Il progetto

A Chiavari si discute di Translanguaging: la scuola scommette sul plurilinguismo

I docenti invitano i ragazzi a utilizzare la propria lingua madre (che sia arabo, spagnolo o ucraino) in classe per spiegare concetti o narrare la propria esperienza. In questo modo, l'alunno si trasforma da "quello che resta indietro" a portatore di conoscenza

A Chiavari si discute di Translanguaging: la scuola scommette sul plurilinguismo

A Chiavari la diversità linguistica smette di essere un ostacolo per diventare una risorsa didattica. È la grande sfida del Translanguaging, un approccio innovativo che rovescia le dinamiche tradizionali dell’insegnamento ad alunni con background migratorio. Spesso, la lingua d’origine viene percepita come un “deficit” rispetto alla mancata conoscenza dell’italiano. Con il Translanguaging, invece, i docenti invitano i ragazzi a utilizzare la propria lingua madre (che sia arabo, spagnolo o ucraino) in classe per spiegare concetti o narrare la propria esperienza. In questo modo, l’alunno si trasforma da “quello che resta indietro” a portatore di conoscenza, arricchendo i compagni e abbassando le barriere emotive che spesso portano alla dispersione scolastica.

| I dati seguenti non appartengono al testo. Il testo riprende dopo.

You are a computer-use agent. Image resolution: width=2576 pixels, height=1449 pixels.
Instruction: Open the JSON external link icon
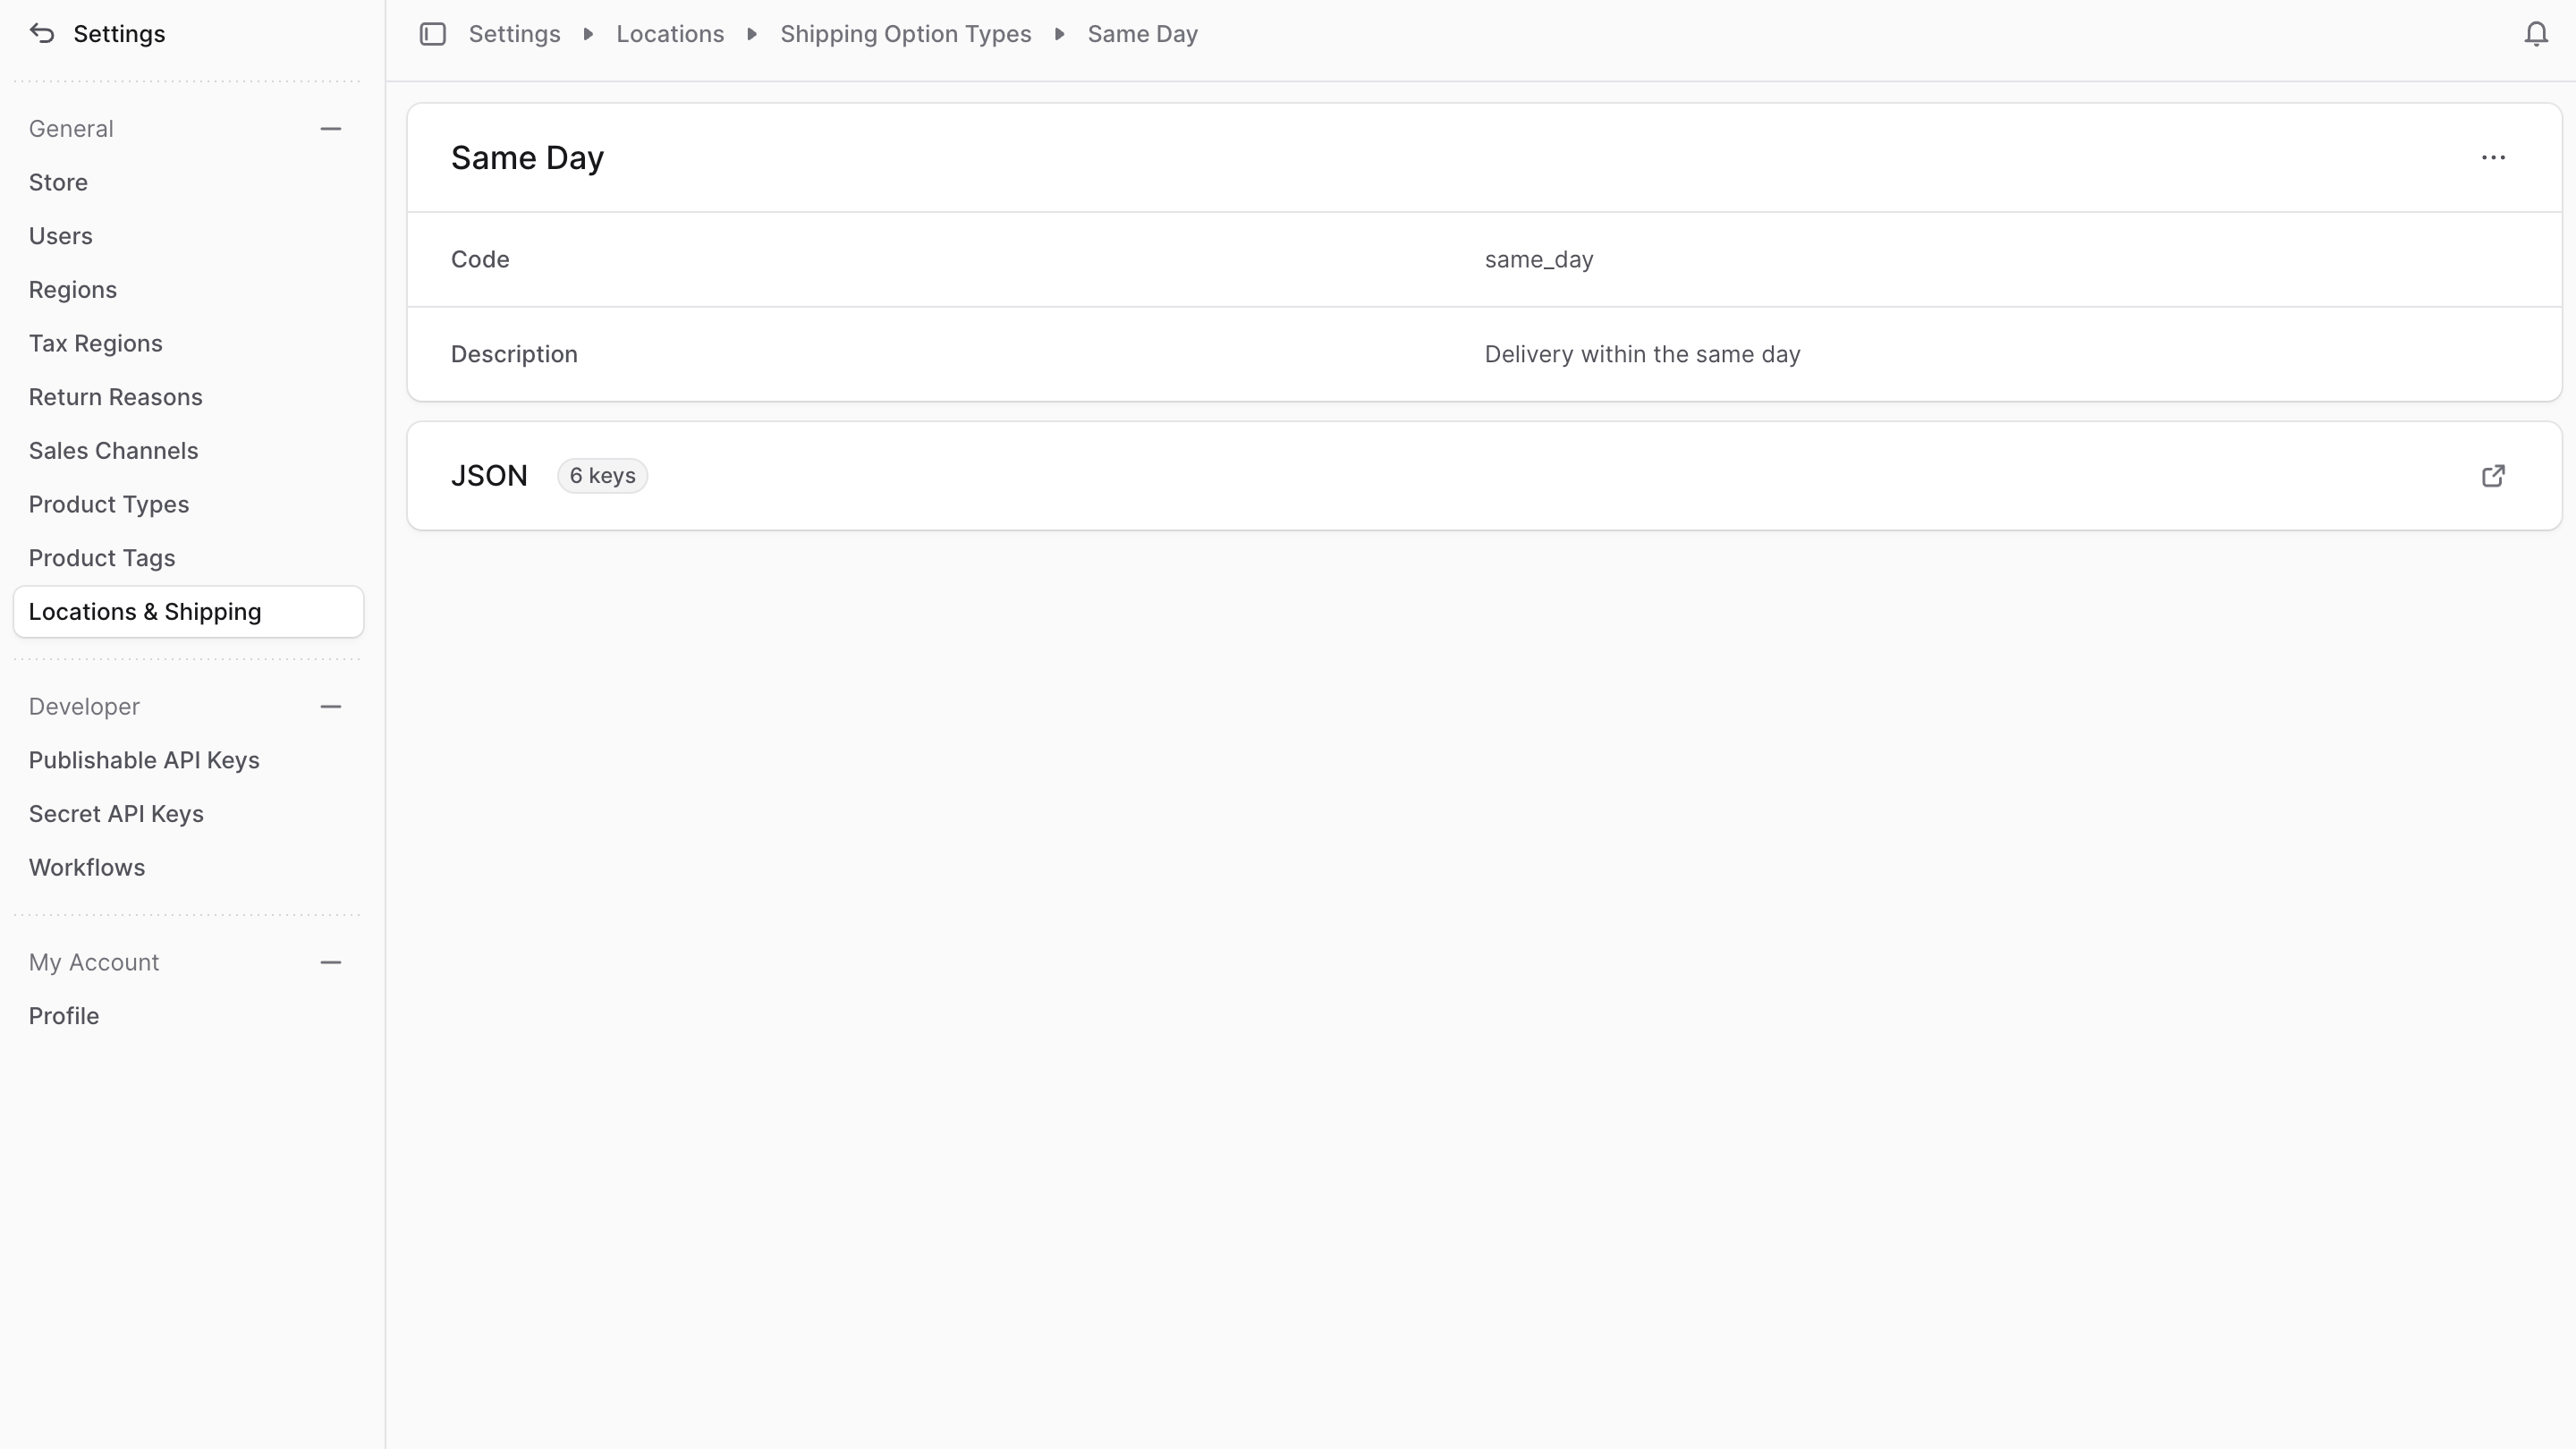click(2493, 475)
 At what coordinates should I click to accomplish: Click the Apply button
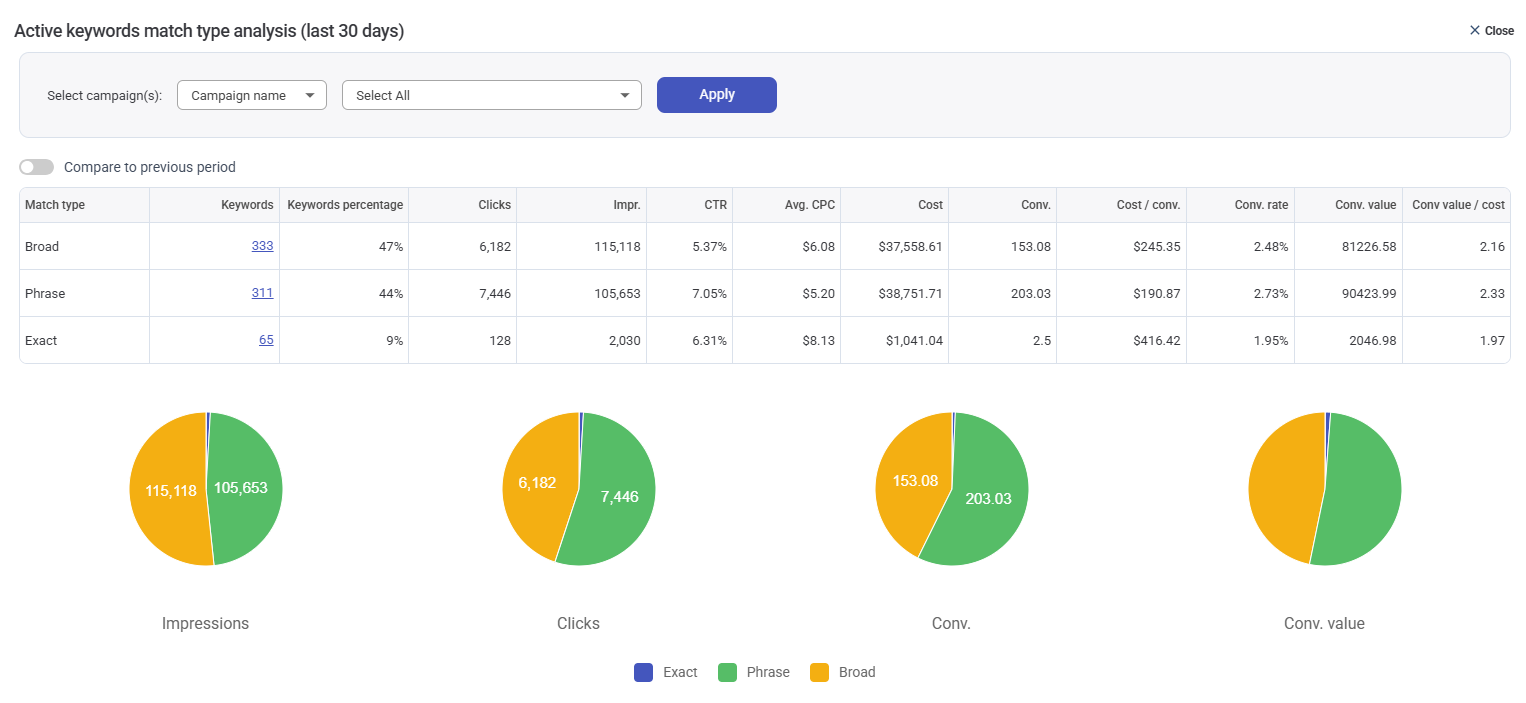716,95
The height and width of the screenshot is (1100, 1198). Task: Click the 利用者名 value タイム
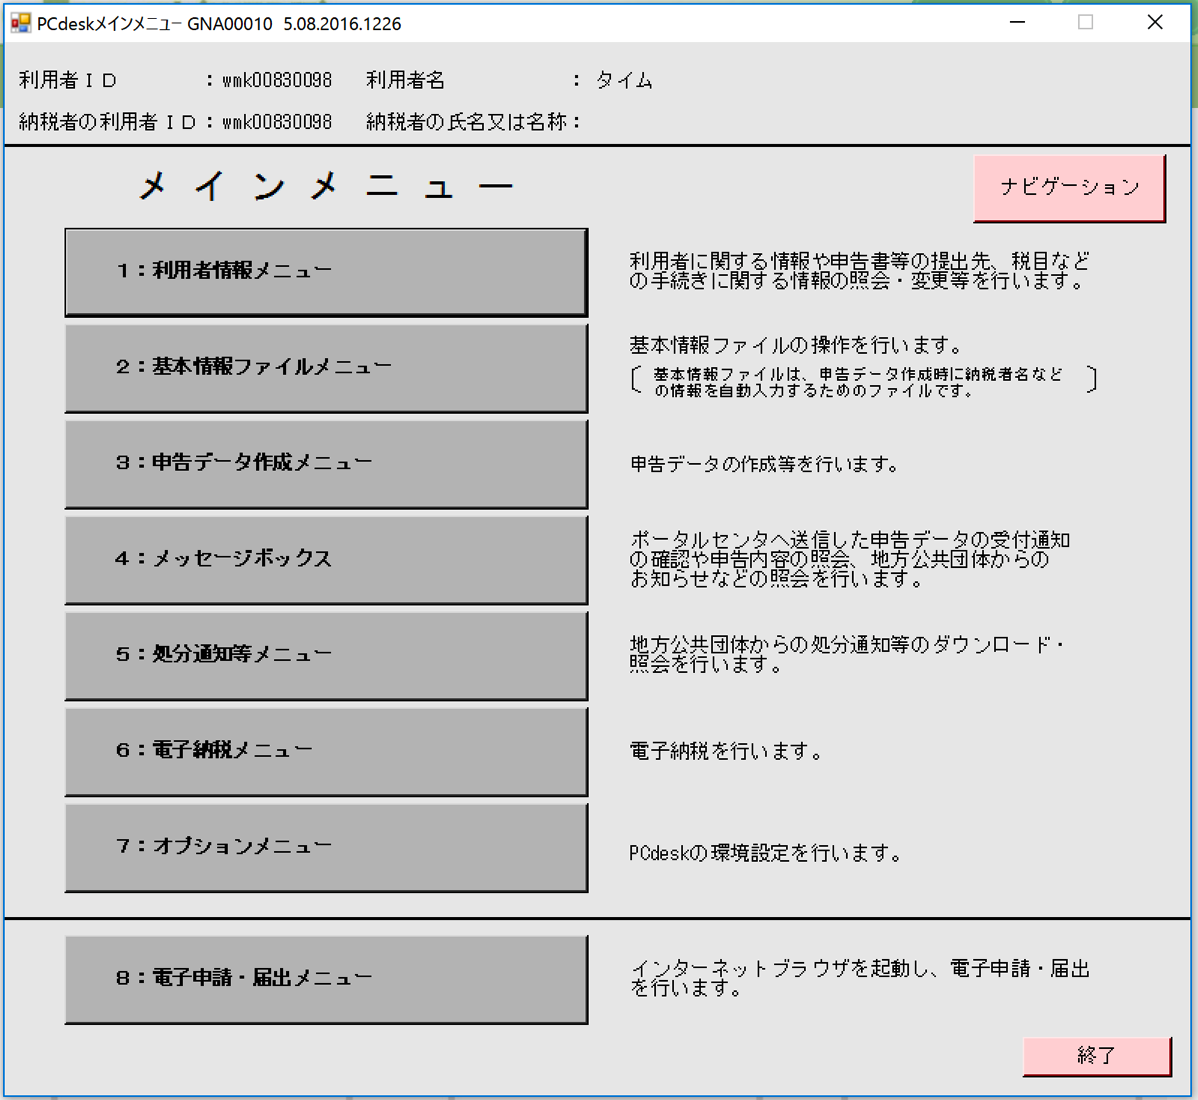tap(624, 81)
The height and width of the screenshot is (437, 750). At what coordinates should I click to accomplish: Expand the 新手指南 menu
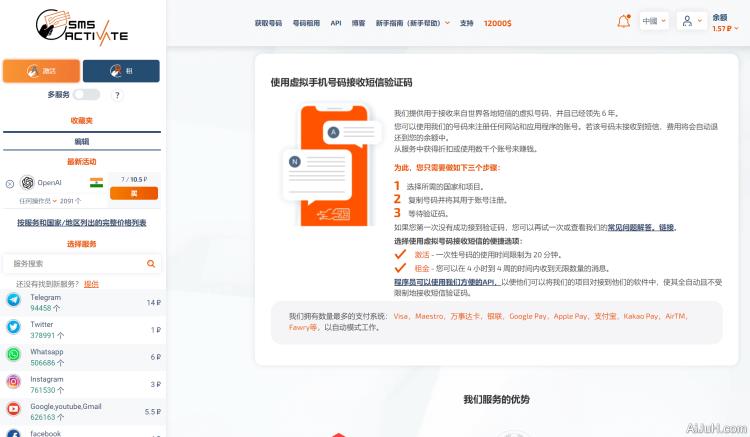[412, 22]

L’importanza vitale di questa metodologia e le sue applicazioni pratiche sono state esplorate lo scorso 23 maggio all’Auditorium San Francesco di Chiavari. L’evento nazionale de “L’AltRoparlante”, che ha richiamato settanta professionisti da sei regioni d’Italia, ha messo al centro proprio le sfide quotidiane del plurilinguismo in aula. In quell’occasione, il dirigente scolastico dell’I.C. Della Torre ha evidenziato un punto nevralgico: il rischio più insidioso per le scuole di oggi è l’autoreferenzialità, una tendenza all’isolamento che si combatte solo aprendosi a strategie didattiche nuove e incrociando realtà esterne.

Uscire dal proprio cortile è infatti il prerequisito fondamentale per essere incisivi, soprattutto in un’epoca di iper-connessione in cui gli adolescenti sembrano sempre più sfuggenti. “I centri di aggregazione giovanile faticano a intercettarli, ma c’è una verità innegabile: i ragazzi a scuola ci vanno”, spiega Stefano Aliquò della cooperativa sociale Sentiero di Arianna. “Che sia con piacere o per obbligo, varcano quelle porte ogni mattina. Ed è per questo che la scuola non è più solo un luogo di pura didattica, ma è diventata l’ultimo, grande, vero presidio territoriale e inclusivo. È lo spazio dove degli adulti li hanno con sé, possono guardarli negli occhi e intercettare quotidianamente i loro bisogni reali”.

Questa visione pedagogica e la sperimentazione sul campo del Translanguaging sono la cornice e il motore di Road Map: percorsi possibili per l’inclusione, progetto selezionato da Con i bambini nell’ambito del Fondo per il contrasto della povertà educativa minorile.

Avviato nel novembre 2024, il progetto si pone un obiettivo ambizioso: promuovere l’inclusione trasformando le diversità culturali in vere e proprie competenze. Per farlo, sta mettendo in campo energie e risorse inedite attraverso una vasta alleanza territoriale e nazionale. Insieme a Sentiero di Arianna, operano partner eterogenei ma profondamente complementari: l’Università per Stranieri di Siena (Unistrasi) – ideatrice de “L’AltRoparlante” –, il Villaggio del Ragazzo, Scuola di Robotica, gli Istituti Comprensivi “G.B. Della Torre” e “Chiavari 2”, il Comune di Chiavari, Dynamoscopio e Social Hub Genova. Una rete solida che permette alla scuola di smettere di essere un’isola, confermandosi come il cuore pulsante e l’ultimo grande argine sociale delle nostre città.